_Supplied material_
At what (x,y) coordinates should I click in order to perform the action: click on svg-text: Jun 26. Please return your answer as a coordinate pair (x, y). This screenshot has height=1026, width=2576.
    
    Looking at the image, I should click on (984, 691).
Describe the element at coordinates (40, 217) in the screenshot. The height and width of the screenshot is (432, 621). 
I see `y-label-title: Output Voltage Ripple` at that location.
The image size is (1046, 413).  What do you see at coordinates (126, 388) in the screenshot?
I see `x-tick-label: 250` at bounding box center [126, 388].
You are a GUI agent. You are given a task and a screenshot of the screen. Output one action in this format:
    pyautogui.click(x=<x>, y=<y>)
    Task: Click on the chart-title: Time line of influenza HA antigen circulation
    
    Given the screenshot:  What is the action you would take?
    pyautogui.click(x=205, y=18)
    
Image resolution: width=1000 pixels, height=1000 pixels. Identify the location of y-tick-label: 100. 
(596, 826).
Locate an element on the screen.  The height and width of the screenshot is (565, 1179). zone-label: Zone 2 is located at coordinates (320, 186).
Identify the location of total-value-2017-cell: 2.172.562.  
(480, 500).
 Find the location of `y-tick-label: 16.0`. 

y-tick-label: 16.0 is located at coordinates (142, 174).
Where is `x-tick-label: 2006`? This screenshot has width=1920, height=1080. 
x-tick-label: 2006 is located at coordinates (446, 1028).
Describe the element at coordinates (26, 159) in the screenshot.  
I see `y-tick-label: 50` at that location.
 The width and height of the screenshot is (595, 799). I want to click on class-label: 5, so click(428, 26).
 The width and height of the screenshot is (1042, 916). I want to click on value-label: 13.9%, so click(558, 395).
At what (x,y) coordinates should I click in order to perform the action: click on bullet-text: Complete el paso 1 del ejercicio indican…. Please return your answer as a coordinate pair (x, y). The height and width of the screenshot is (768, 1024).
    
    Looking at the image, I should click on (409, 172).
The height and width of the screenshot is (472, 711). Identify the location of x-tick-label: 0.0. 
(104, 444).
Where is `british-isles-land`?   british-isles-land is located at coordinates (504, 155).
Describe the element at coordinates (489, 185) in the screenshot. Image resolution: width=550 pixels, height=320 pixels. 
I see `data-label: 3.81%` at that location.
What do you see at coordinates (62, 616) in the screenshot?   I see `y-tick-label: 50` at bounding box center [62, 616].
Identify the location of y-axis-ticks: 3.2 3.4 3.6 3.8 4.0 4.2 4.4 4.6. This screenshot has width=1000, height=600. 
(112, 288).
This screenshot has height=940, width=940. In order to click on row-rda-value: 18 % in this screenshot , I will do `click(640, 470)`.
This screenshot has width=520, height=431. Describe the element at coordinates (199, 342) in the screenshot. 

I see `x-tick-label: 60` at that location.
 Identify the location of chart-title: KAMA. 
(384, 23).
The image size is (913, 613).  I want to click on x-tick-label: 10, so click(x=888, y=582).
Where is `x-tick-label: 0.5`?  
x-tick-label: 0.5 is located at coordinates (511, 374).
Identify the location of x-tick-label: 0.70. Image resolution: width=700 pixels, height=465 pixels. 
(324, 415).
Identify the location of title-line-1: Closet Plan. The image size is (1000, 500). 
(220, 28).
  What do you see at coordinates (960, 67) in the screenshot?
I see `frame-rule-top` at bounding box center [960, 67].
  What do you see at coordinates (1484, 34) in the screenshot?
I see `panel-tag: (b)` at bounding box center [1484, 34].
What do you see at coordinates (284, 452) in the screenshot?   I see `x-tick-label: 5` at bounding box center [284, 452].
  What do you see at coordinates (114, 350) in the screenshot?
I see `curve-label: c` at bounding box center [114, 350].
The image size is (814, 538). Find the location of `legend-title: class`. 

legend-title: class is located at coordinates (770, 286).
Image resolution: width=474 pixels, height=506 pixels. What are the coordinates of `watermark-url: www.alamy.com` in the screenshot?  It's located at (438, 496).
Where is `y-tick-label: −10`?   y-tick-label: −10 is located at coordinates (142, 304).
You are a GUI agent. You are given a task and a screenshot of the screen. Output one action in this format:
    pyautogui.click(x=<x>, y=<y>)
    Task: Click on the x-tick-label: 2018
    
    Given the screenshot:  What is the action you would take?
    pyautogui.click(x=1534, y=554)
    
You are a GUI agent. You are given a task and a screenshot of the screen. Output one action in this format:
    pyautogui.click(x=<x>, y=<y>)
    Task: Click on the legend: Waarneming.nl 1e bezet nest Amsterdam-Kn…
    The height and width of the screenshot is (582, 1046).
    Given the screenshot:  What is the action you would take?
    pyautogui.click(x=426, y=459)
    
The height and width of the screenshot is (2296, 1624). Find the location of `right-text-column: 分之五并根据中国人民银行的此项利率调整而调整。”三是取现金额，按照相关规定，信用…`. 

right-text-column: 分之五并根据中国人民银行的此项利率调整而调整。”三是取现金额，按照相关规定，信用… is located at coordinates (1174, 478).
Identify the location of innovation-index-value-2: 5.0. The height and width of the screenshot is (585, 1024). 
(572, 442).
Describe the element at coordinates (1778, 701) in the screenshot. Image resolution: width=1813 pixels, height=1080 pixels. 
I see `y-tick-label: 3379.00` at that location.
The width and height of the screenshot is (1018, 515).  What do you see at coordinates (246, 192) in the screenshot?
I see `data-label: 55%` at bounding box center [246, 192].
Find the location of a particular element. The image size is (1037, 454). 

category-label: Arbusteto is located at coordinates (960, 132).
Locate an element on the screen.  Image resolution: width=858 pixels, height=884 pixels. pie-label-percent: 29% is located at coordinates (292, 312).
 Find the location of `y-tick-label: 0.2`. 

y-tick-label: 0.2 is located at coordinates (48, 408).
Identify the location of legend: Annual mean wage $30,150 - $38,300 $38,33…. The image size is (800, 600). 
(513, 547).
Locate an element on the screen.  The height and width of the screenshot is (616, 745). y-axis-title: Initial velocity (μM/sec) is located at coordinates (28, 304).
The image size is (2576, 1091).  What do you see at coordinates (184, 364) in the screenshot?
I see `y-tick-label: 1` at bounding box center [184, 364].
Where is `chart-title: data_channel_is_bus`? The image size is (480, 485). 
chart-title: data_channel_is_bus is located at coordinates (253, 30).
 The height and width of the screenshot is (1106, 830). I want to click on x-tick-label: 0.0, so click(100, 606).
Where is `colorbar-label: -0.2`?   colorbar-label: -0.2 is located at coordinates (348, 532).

_Assigned task_
Copy every one of the items above word for word.

_Solution_
At what (x,y) coordinates should I click in order to perform the action: click on svg-text: Jun 26. Please return your answer as a coordinate pair (x, y). This screenshot has height=1026, width=2576.
    
    Looking at the image, I should click on (984, 691).
Describe the element at coordinates (40, 217) in the screenshot. The height and width of the screenshot is (432, 621). 
I see `y-label-title: Output Voltage Ripple` at that location.
The image size is (1046, 413).  What do you see at coordinates (126, 388) in the screenshot?
I see `x-tick-label: 250` at bounding box center [126, 388].
You are a GUI agent. You are given a task and a screenshot of the screen. Output one action in this format:
    pyautogui.click(x=<x>, y=<y>)
    Task: Click on the chart-title: Time line of influenza HA antigen circulation
    
    Given the screenshot:  What is the action you would take?
    pyautogui.click(x=205, y=18)
    
Image resolution: width=1000 pixels, height=1000 pixels. Identify the location of y-tick-label: 100. 
(596, 826).
Locate an element on the screen.  The height and width of the screenshot is (565, 1179). zone-label: Zone 2 is located at coordinates (320, 186).
Identify the location of total-value-2017-cell: 2.172.562.  
(480, 500).
 Find the location of `y-tick-label: 16.0`. 

y-tick-label: 16.0 is located at coordinates (142, 174).
Where is `x-tick-label: 2006`? This screenshot has width=1920, height=1080. 
x-tick-label: 2006 is located at coordinates (446, 1028).
Describe the element at coordinates (26, 159) in the screenshot.  
I see `y-tick-label: 50` at that location.
 The width and height of the screenshot is (595, 799). I want to click on class-label: 5, so click(428, 26).
 The width and height of the screenshot is (1042, 916). I want to click on value-label: 13.9%, so click(558, 395).
At what (x,y) coordinates should I click in order to perform the action: click on bullet-text: Complete el paso 1 del ejercicio indican…. Please return your answer as a coordinate pair (x, y). The height and width of the screenshot is (768, 1024).
    
    Looking at the image, I should click on (409, 172).
The height and width of the screenshot is (472, 711). Identify the location of x-tick-label: 0.0. 
(104, 444).
Where is `british-isles-land`?   british-isles-land is located at coordinates (504, 155).
Describe the element at coordinates (489, 185) in the screenshot. Image resolution: width=550 pixels, height=320 pixels. 
I see `data-label: 3.81%` at that location.
What do you see at coordinates (62, 616) in the screenshot?   I see `y-tick-label: 50` at bounding box center [62, 616].
Identify the location of y-axis-ticks: 3.2 3.4 3.6 3.8 4.0 4.2 4.4 4.6. This screenshot has width=1000, height=600. 
(112, 288).
This screenshot has height=940, width=940. In order to click on row-rda-value: 18 % in this screenshot , I will do `click(640, 470)`.
This screenshot has width=520, height=431. Describe the element at coordinates (199, 342) in the screenshot. 

I see `x-tick-label: 60` at that location.
 Identify the location of chart-title: KAMA. 
(384, 23).
The image size is (913, 613).  I want to click on x-tick-label: 10, so click(x=888, y=582).
Where is `x-tick-label: 0.5`?  
x-tick-label: 0.5 is located at coordinates (511, 374).
Identify the location of x-tick-label: 0.70. Image resolution: width=700 pixels, height=465 pixels. 
(324, 415).
Identify the location of title-line-1: Closet Plan. The image size is (1000, 500). 
(220, 28).
  What do you see at coordinates (960, 67) in the screenshot?
I see `frame-rule-top` at bounding box center [960, 67].
  What do you see at coordinates (1484, 34) in the screenshot?
I see `panel-tag: (b)` at bounding box center [1484, 34].
What do you see at coordinates (284, 452) in the screenshot?   I see `x-tick-label: 5` at bounding box center [284, 452].
  What do you see at coordinates (114, 350) in the screenshot?
I see `curve-label: c` at bounding box center [114, 350].
The image size is (814, 538). Find the location of `legend-title: class`. 

legend-title: class is located at coordinates (770, 286).
Image resolution: width=474 pixels, height=506 pixels. What are the coordinates of `watermark-url: www.alamy.com` in the screenshot?  It's located at (438, 496).
Where is `y-tick-label: −10`?   y-tick-label: −10 is located at coordinates (142, 304).
You are a GUI agent. You are given a task and a screenshot of the screen. Output one action in this format:
    pyautogui.click(x=<x>, y=<y>)
    Task: Click on the x-tick-label: 2018
    
    Given the screenshot:  What is the action you would take?
    pyautogui.click(x=1534, y=554)
    
You are a GUI agent. You are given a task and a screenshot of the screen. Output one action in this format:
    pyautogui.click(x=<x>, y=<y>)
    Task: Click on the legend: Waarneming.nl 1e bezet nest Amsterdam-Kn…
    The height and width of the screenshot is (582, 1046).
    Given the screenshot:  What is the action you would take?
    pyautogui.click(x=426, y=459)
    
The height and width of the screenshot is (2296, 1624). Find the location of `right-text-column: 分之五并根据中国人民银行的此项利率调整而调整。”三是取现金额，按照相关规定，信用…`. 

right-text-column: 分之五并根据中国人民银行的此项利率调整而调整。”三是取现金额，按照相关规定，信用… is located at coordinates (1174, 478).
Identify the location of innovation-index-value-2: 5.0. The height and width of the screenshot is (585, 1024). 
(572, 442).
Describe the element at coordinates (1778, 701) in the screenshot. Image resolution: width=1813 pixels, height=1080 pixels. 
I see `y-tick-label: 3379.00` at that location.
The width and height of the screenshot is (1018, 515).  What do you see at coordinates (246, 192) in the screenshot?
I see `data-label: 55%` at bounding box center [246, 192].
Find the location of a particular element. The image size is (1037, 454). 

category-label: Arbusteto is located at coordinates (960, 132).
Locate an element on the screen.  Image resolution: width=858 pixels, height=884 pixels. pie-label-percent: 29% is located at coordinates (292, 312).
 Find the location of `y-tick-label: 0.2`. 

y-tick-label: 0.2 is located at coordinates (48, 408).
Identify the location of legend: Annual mean wage $30,150 - $38,300 $38,33…. The image size is (800, 600). 
(513, 547).
Locate an element on the screen.  The height and width of the screenshot is (616, 745). y-axis-title: Initial velocity (μM/sec) is located at coordinates (28, 304).
The image size is (2576, 1091).  What do you see at coordinates (184, 364) in the screenshot?
I see `y-tick-label: 1` at bounding box center [184, 364].
Where is `chart-title: data_channel_is_bus`? The image size is (480, 485). 
chart-title: data_channel_is_bus is located at coordinates (253, 30).
 The height and width of the screenshot is (1106, 830). I want to click on x-tick-label: 0.0, so click(100, 606).
Where is `colorbar-label: -0.2`?   colorbar-label: -0.2 is located at coordinates (348, 532).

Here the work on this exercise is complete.